I sostenitori di questa ipotesi ricordano che solo il 15 per cento circa delle specie arboree caducifoglie diventa rosso in autunno e che, se la protezione dalla luce in eccesso fosse un’esigenza così universale, ci si aspetterebbe una maggiore diffusione del fenomeno. È stato inoltre notato che le varietà selvatiche dei meli tendono a colorarsi di rosso, mentre quelle coltivate lo fanno meno: chi ipotizza la coevoluzione ritiene che questo sia un indizio della necessità dei meli selvatici di proteggersi dagli afidi rispetto a quelli coltivati, che sono aiutati a farlo dai pesticidi o da altri sistemi di protezione come l’uso di coccinelle ghiotte di afidi.

Ottawa, Ontario, Canada (Al Drago/Getty Images)
A sostegno di questa seconda ipotesi ci sono anche considerazioni legate alle glaciazioni del passato, che ebbero un forte impatto sulla capacità di piante e insetti di sopravvivere. Nel Nordamerica e in Asia orientale, dove si osservano più foglie rosse in autunno, le principali catene montuose hanno uno sviluppo da nord a sud e permisero quindi alle piante e agli insetti di raggiungere le aree a sud meno fredde, tornando al nord quando il clima si fece più mite. Ciò fece sì che sopravvivessero relazioni complesse tra insetti e alberi, che mantennero difese costose come la produzione delle foglie rosse in autunno.
In Europa, invece, le principali catene montuose si estendono da ovest a est e resero quindi più difficili gli spostamenti da nord a sud durante le glaciazioni. Molte specie non riuscirono a sopravvivere, lasciando alberi che persero l’esigenza di produrre le costose foglie rosse e da allora si limitarono a ingiallire. Secondo alcuni gruppi di ricerca le piante in Scandinavia sono un’evidente conferma di quel processo: le foglie degli alberi in autunno ingialliscono, mentre le foglie dei piccoli arbusti diventano rosse perché riuscirono a sopravvivere meglio ai periodi delle glaciazioni, insieme a diverse specie di insetti che le popolavano.

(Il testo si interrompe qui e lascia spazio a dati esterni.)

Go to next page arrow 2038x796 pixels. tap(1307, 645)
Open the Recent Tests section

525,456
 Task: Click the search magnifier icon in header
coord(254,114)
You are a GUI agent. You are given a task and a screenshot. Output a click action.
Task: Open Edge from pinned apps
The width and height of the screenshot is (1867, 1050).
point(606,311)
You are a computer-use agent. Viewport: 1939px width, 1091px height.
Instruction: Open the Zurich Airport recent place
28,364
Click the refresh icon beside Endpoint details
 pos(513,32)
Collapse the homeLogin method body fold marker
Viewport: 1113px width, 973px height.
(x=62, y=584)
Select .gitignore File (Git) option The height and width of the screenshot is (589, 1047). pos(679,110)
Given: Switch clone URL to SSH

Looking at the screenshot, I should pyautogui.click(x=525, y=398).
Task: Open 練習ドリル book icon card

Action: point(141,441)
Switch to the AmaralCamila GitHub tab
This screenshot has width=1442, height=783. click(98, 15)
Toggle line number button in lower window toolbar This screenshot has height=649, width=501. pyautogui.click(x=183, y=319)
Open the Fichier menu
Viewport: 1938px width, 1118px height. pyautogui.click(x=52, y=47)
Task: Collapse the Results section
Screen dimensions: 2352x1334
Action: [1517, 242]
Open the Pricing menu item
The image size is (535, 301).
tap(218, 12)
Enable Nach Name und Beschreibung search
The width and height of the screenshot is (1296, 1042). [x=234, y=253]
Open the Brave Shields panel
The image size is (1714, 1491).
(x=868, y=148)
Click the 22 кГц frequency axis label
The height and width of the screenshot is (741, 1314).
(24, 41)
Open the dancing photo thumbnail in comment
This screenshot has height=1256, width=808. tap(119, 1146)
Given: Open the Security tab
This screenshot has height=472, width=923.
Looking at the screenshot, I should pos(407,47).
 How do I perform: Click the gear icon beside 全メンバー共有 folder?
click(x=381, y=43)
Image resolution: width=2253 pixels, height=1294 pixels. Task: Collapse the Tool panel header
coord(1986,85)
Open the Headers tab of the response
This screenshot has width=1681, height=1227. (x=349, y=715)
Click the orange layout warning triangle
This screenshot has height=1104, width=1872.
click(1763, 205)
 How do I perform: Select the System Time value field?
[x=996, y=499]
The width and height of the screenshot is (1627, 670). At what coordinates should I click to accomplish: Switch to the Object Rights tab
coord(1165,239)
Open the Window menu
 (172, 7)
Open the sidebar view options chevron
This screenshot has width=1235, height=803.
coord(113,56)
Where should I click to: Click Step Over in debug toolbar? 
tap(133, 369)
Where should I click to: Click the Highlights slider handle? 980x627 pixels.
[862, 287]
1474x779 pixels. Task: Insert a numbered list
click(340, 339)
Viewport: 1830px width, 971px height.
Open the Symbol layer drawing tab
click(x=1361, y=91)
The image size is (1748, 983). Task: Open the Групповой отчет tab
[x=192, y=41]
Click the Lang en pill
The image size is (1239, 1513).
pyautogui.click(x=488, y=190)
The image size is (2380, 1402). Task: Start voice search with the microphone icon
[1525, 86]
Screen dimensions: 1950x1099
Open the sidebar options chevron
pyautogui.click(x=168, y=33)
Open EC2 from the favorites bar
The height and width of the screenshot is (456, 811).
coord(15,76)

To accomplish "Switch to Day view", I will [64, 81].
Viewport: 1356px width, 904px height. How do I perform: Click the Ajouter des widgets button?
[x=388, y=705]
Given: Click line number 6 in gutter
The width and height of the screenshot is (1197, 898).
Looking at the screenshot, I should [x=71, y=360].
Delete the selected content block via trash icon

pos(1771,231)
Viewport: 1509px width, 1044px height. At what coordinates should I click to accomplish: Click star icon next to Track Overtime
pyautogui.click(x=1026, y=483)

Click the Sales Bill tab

Intorno alle due principali ipotesi sono state formulate altre teorie, legate per esempio alla capacità degli antociani di ridurre la formazione di funghi, prolungando la fase finale della vita delle foglie. Altri hanno segnalato che, diventando rosse, le foglie renderebbero comunque molto più evidenti gli afidi (che sono verdi) ai predatori, e questa sarebbe un’ulteriore spiegazione della loro scarsa predilezione per il rosso.
Come spesso con queste cose, è probabile che la rigida distinzione tra le due teorie più discusse non abbia in realtà motivo di esistere. Negli ultimi anni sono state elaborate sintesi che tengono insieme sia l’ipotesi della fotoprotezione sia quella coevolutiva, concentrandosi in particolare sul ruolo delle sostanze nutrienti del suolo. Un albero che cresce in un suolo povero di azoto attua la fotosintesi con maggiore difficoltà ed è quindi più vulnerabile ai danni della luce: produrre antociani permette all’albero di prolungare la durata delle foglie, recuperando maggiori quantità di azoto. Al tempo stesso, un albero con poco azoto è una fonte di cibo di bassa qualità e il colore delle sue foglie segnala proprio questa circostanza, inducendo gli afidi a cercare un’altra dimora.
La questione non è comunque ancora risolta e il confronto continua, anche perché ci sono alberi che producono sia foglie gialle sia rosse, come alcune delle decine di specie conosciute di pioppo. Studiare il loro mix di colori potrebbe aiutare a comprendere un fenomeno che affascina da sempre poeti, pittori, scrittori, musicisti, Marge Simpson e scienziati litigiosi.